Fundamental of Distributed Systems

This article is derived from Designing Data-Intensive Applications.

Most modern systems are data-heavy, which means that compute, while an important aspect, is rarely the limiting factor for applications.

Almost all applications store, process and retrieve data in different ways, for various periods under different circumstances. Examples:

Databases store and retrieve user data.
In-memory caches store computed results for faster retrieval.
Queues store data to be processed.
Data warehouses store data so it can be processed by analytical workloads.
The list goes on & on…

To reason about these data systems, we need a few key terms & metrics.

Reliability

The system keeps working as expected when a fault occurs. These faults can be software faults, such as bugs, or hardware faults, such as disk failure. A system that can deal with faults under reasonable constraints is said to be fault-tolerant.

Scalability

The ability of the system to keep working under increased load without a deterioration in its performance. The load parameters are variables used to define load, as it can mean different things in different contexts. For example, a common load parameter used for backed systems is response time in seconds.

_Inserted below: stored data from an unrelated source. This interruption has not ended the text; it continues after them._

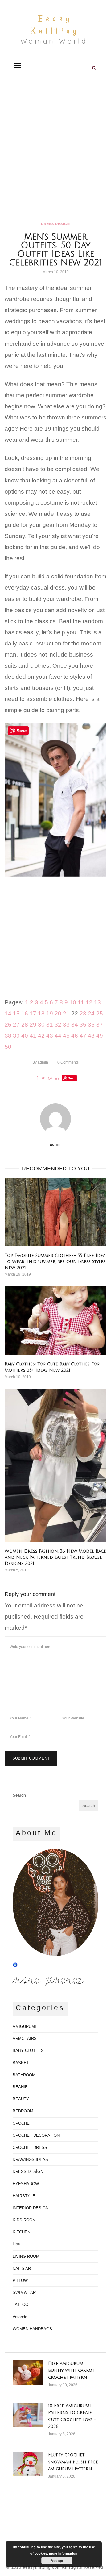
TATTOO (20, 2304)
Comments (68, 1062)
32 (58, 1024)
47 (83, 1035)
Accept (57, 2560)
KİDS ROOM (24, 2220)
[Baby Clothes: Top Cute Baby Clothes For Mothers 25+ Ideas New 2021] (55, 1320)
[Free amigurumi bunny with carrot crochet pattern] (28, 2372)
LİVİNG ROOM (26, 2256)
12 (89, 1002)
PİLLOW (20, 2280)
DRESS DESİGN (55, 224)
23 (83, 1013)
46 (74, 1035)
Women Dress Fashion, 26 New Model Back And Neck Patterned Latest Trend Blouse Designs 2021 (55, 1557)
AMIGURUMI (24, 2026)
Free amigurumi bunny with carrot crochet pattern (71, 2370)
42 (41, 1035)
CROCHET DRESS (30, 2147)
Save (72, 1078)
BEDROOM (23, 2111)
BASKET (21, 2063)
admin (40, 1062)
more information (63, 2553)
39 (16, 1035)
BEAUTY (21, 2099)
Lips (16, 2244)
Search (19, 1795)
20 (58, 1013)
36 (91, 1024)
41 (33, 1035)
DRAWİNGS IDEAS (30, 2159)
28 (24, 1024)
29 (33, 1024)
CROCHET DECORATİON (36, 2135)
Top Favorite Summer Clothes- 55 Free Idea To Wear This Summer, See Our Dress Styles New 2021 (55, 1261)
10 (72, 1002)
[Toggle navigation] (17, 66)
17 (33, 1013)
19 (49, 1013)
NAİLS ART (23, 2268)
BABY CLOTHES (28, 2050)
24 (91, 1013)
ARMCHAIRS (25, 2038)
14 (8, 1013)
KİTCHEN (21, 2232)
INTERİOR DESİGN (30, 2208)
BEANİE (20, 2087)
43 (49, 1035)
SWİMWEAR (24, 2292)
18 (41, 1013)
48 (91, 1035)
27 (16, 1024)
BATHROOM (24, 2075)
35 (83, 1024)
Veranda (20, 2317)
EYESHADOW (26, 2184)
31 (49, 1024)
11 (81, 1002)
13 (97, 1002)
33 (66, 1024)
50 (8, 1047)
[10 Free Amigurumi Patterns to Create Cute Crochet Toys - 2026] (28, 2415)
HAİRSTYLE (24, 2196)
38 (8, 1035)
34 (74, 1024)
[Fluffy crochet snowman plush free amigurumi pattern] (28, 2464)
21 (66, 1013)
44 (58, 1035)
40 (24, 1035)
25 (99, 1013)
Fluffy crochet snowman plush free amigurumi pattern (73, 2462)
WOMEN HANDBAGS (32, 2329)
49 (99, 1035)
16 (24, 1013)
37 (99, 1024)
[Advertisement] (55, 148)
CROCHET (22, 2123)
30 (41, 1024)
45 (66, 1035)
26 (8, 1024)
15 (16, 1013)
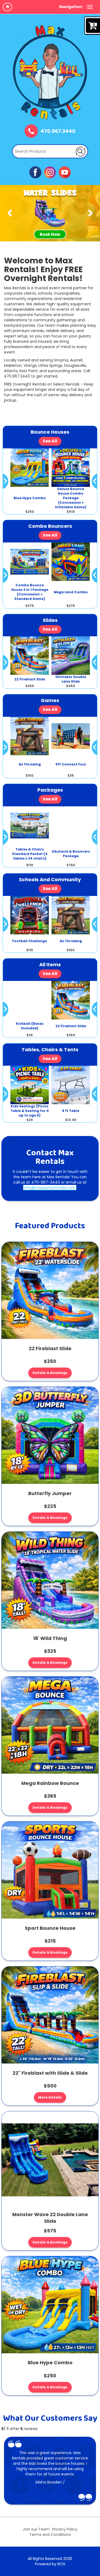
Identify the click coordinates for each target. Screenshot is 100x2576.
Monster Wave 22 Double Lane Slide (50, 2218)
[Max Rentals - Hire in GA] (50, 72)
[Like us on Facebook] (35, 172)
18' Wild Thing (50, 1638)
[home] (7, 7)
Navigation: (71, 6)
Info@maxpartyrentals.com (49, 1187)
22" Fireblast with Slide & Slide (50, 2073)
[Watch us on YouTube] (65, 172)
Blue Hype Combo (50, 2362)
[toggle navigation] (90, 6)
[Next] (90, 213)
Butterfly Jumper (50, 1493)
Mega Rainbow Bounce (50, 1783)
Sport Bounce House (50, 1928)
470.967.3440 (58, 131)
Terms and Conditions (50, 2534)
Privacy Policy (64, 2529)
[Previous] (9, 213)
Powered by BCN (50, 2564)
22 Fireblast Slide (50, 1348)
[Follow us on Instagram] (50, 172)
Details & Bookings (50, 1372)
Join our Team (36, 2529)
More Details (50, 2097)
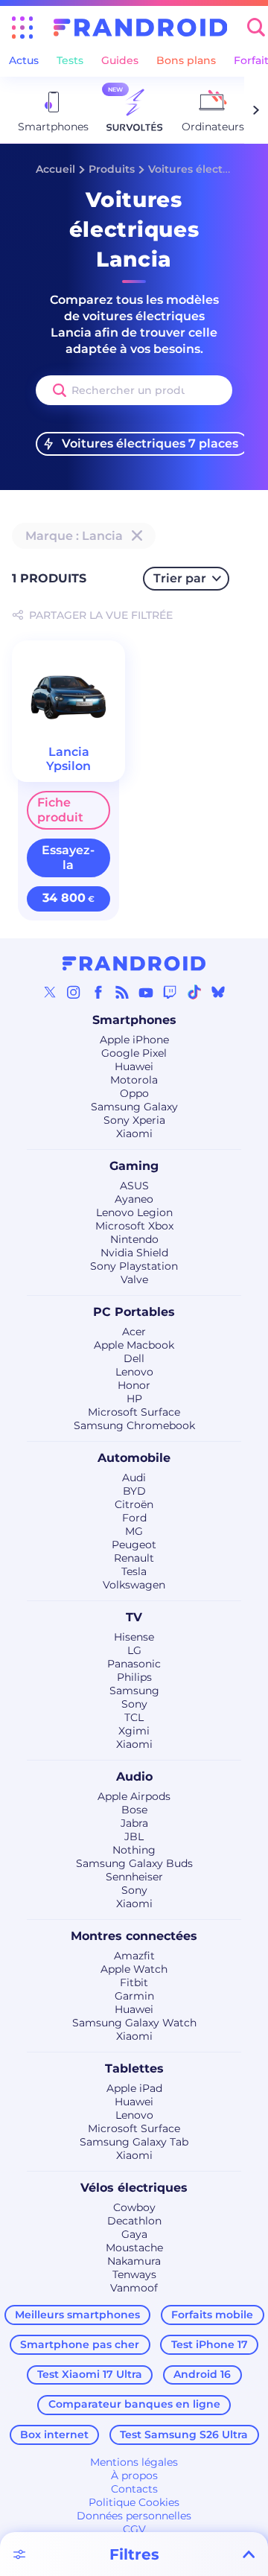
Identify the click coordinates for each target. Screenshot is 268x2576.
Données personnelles (134, 2515)
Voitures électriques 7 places (150, 443)
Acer (134, 1331)
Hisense (134, 1637)
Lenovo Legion (134, 1212)
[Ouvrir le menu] (22, 27)
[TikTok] (194, 992)
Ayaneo (134, 1199)
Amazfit (134, 1955)
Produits (112, 169)
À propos (134, 2475)
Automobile (134, 1458)
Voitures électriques (202, 169)
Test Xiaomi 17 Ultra (89, 2374)
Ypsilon (68, 766)
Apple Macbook (134, 1345)
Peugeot (134, 1544)
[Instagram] (74, 992)
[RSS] (122, 992)
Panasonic (134, 1663)
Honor (134, 1385)
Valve (134, 1279)
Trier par (179, 578)
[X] (50, 992)
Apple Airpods (134, 1796)
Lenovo (134, 1371)
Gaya (134, 2234)
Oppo (134, 1093)
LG (134, 1650)
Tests (70, 60)
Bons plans (186, 60)
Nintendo (134, 1239)
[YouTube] (146, 992)
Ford (134, 1517)
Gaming (134, 1166)
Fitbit (134, 1982)
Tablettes (134, 2068)
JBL (134, 1836)
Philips (134, 1677)
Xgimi (134, 1730)
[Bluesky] (218, 992)
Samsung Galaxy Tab (134, 2142)
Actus (24, 60)
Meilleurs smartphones (77, 2314)
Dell (134, 1358)
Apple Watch (134, 1969)
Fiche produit (60, 809)
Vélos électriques (134, 2188)
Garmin (134, 1996)
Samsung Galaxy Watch (134, 2022)
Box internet (54, 2434)
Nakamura (134, 2261)
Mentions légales (134, 2462)
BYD (134, 1491)
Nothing (134, 1850)
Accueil (55, 169)
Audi (134, 1477)
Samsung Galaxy (134, 1106)
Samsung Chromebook (134, 1425)
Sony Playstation (134, 1266)
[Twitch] (170, 992)
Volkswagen (134, 1584)
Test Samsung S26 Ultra (184, 2434)
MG (134, 1531)
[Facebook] (98, 992)
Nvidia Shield (134, 1252)
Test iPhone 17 (209, 2344)
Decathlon (134, 2220)
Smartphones (134, 1020)
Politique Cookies (134, 2502)
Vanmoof (134, 2287)
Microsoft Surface (134, 1412)
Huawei (134, 1066)
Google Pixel (134, 1053)
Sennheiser (134, 1876)
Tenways (134, 2274)
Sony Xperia (134, 1120)
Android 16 (202, 2374)
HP (134, 1398)
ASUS (134, 1185)
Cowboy (134, 2207)
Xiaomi (134, 1133)
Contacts (134, 2489)
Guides (119, 60)
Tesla (134, 1571)
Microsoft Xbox (134, 1226)
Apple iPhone (134, 1039)
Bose (134, 1809)
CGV (134, 2529)
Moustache (134, 2247)
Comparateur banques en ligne (134, 2404)
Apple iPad (134, 2088)
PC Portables (134, 1312)
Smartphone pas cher (79, 2344)
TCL (134, 1717)
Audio (134, 1776)
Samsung (134, 1690)
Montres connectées (134, 1936)
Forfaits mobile (212, 2314)
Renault (134, 1558)
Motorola (134, 1080)
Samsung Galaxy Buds (134, 1863)
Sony (134, 1704)
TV (134, 1617)
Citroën (134, 1504)
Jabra (134, 1823)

The performance of a system can be effectively measured by the median of the response time, which can be calculated by sorting all the response times for requests in a certain time window and finding the centre-most value.

For example:

p99 = 1.1 seconds

This means that 99% of requests were completed in <= 1.1 seconds. Amazon uses p999 to measure the scalability of its internal services.

Maintainability

Every successful software project gets worked on by multiple people/teams. A system must follow certain principles for it to be considered maintainable. Here are a few things to keep in mind:

Operability: The system must be operable without too much effort.
Simplicity: The system must be easy to understand for new developers. Abstractions are a good way to reduce accidental complexity.
Evolvability: The developers working on the system must be able to make changes to the system without facing major issues. This ties back to the system being observable and simple - these 2 characteristics go a long way in making sure a system is evolvable.